Starting at the line that has "Where should I click to: Click star" and stopping after the line that has "pyautogui.click(x=278, y=39)", output the material as a JSON list of strings, one string per line, with blank lines left out.

-- START --

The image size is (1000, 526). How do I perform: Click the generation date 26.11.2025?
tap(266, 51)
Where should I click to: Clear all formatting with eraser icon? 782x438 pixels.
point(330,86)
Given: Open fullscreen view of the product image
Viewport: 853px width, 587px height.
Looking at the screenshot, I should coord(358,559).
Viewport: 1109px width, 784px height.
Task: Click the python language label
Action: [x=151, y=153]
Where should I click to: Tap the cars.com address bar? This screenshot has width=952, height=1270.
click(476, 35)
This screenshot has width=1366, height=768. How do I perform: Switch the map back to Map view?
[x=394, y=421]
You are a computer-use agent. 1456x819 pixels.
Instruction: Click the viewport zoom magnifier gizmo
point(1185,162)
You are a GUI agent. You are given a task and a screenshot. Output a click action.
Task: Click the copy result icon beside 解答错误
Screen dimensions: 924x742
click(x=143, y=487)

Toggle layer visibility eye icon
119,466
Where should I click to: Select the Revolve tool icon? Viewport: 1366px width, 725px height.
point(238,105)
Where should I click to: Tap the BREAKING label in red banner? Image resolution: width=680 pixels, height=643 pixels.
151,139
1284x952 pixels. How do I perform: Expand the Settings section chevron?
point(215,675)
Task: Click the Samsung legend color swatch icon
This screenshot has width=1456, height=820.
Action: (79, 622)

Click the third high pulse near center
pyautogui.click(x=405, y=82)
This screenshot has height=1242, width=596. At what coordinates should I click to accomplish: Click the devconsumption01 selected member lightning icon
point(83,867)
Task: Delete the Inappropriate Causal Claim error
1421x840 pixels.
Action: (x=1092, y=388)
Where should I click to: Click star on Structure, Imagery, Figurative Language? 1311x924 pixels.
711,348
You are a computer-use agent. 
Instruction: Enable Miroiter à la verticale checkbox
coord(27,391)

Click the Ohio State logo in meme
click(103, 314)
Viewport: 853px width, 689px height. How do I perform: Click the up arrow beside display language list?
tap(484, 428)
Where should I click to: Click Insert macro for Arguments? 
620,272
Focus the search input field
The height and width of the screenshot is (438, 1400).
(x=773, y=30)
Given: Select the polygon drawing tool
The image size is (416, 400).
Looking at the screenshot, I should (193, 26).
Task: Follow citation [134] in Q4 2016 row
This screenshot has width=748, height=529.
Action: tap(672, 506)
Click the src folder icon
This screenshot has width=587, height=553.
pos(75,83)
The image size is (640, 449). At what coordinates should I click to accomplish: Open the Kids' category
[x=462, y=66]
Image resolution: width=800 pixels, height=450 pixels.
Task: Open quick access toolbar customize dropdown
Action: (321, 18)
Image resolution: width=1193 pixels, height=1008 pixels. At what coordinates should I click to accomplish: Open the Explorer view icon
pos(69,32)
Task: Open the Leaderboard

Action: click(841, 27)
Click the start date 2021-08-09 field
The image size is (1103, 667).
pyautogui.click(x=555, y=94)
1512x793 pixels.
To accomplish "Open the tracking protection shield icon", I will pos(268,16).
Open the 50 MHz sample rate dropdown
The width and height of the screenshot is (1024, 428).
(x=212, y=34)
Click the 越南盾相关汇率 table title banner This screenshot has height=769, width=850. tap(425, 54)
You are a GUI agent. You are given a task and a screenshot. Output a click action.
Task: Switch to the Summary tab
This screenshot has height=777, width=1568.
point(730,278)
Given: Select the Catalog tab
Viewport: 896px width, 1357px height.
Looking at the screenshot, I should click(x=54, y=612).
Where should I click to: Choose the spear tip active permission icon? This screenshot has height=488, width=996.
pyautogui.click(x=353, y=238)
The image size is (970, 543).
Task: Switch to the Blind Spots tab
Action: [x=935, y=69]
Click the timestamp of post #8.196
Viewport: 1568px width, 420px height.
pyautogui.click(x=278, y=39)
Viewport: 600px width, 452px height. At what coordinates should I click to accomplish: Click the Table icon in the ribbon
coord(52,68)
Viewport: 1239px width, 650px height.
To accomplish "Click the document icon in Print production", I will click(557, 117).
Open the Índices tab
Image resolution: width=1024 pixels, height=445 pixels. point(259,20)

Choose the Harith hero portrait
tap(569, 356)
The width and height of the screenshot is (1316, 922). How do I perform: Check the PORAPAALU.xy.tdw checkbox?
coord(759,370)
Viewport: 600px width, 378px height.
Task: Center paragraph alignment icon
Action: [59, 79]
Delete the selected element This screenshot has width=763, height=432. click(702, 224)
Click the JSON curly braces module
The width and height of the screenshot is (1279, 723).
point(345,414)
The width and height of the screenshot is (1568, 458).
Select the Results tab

-- END --

* **Exercise solution**:
[
  "Where should I click to: Click star on Structure, Imagery, Figurative Language? 1311x924 pixels.",
  "711,348",
  "You are a computer-use agent. ",
  "Instruction: Enable Miroiter à la verticale checkbox",
  "coord(27,391)",
  "Click the Ohio State logo in meme",
  "click(103, 314)",
  "Viewport: 853px width, 689px height. How do I perform: Click the up arrow beside display language list?",
  "tap(484, 428)",
  "Where should I click to: Click Insert macro for Arguments? ",
  "620,272",
  "Focus the search input field",
  "The height and width of the screenshot is (438, 1400).",
  "(x=773, y=30)",
  "Given: Select the polygon drawing tool",
  "The image size is (416, 400).",
  "Looking at the screenshot, I should (193, 26).",
  "Task: Follow citation [134] in Q4 2016 row",
  "This screenshot has width=748, height=529.",
  "Action: tap(672, 506)",
  "Click the src folder icon",
  "This screenshot has width=587, height=553.",
  "pos(75,83)",
  "The image size is (640, 449). At what coordinates should I click to accomplish: Open the Kids' category",
  "[x=462, y=66]",
  "Image resolution: width=800 pixels, height=450 pixels.",
  "Task: Open quick access toolbar customize dropdown",
  "Action: (321, 18)",
  "Image resolution: width=1193 pixels, height=1008 pixels. At what coordinates should I click to accomplish: Open the Explorer view icon",
  "pos(69,32)",
  "Task: Open the Leaderboard",
  "Action: click(841, 27)",
  "Click the start date 2021-08-09 field",
  "The image size is (1103, 667).",
  "pyautogui.click(x=555, y=94)",
  "1512x793 pixels.",
  "To accomplish \"Open the tracking protection shield icon\", I will pos(268,16).",
  "Open the 50 MHz sample rate dropdown",
  "The width and height of the screenshot is (1024, 428).",
  "(x=212, y=34)",
  "Click the 越南盾相关汇率 table title banner This screenshot has height=769, width=850. tap(425, 54)",
  "You are a GUI agent. You are given a task and a screenshot. Output a click action.",
  "Task: Switch to the Summary tab",
  "This screenshot has height=777, width=1568.",
  "point(730,278)",
  "Given: Select the Catalog tab",
  "Viewport: 896px width, 1357px height.",
  "Looking at the screenshot, I should click(x=54, y=612).",
  "Where should I click to: Choose the spear tip active permission icon? This screenshot has height=488, width=996.",
  "pyautogui.click(x=353, y=238)",
  "The image size is (970, 543).",
  "Task: Switch to the Blind Spots tab",
  "Action: [x=935, y=69]",
  "Click the timestamp of post #8.196",
  "Viewport: 1568px width, 420px height.",
  "pyautogui.click(x=278, y=39)"
]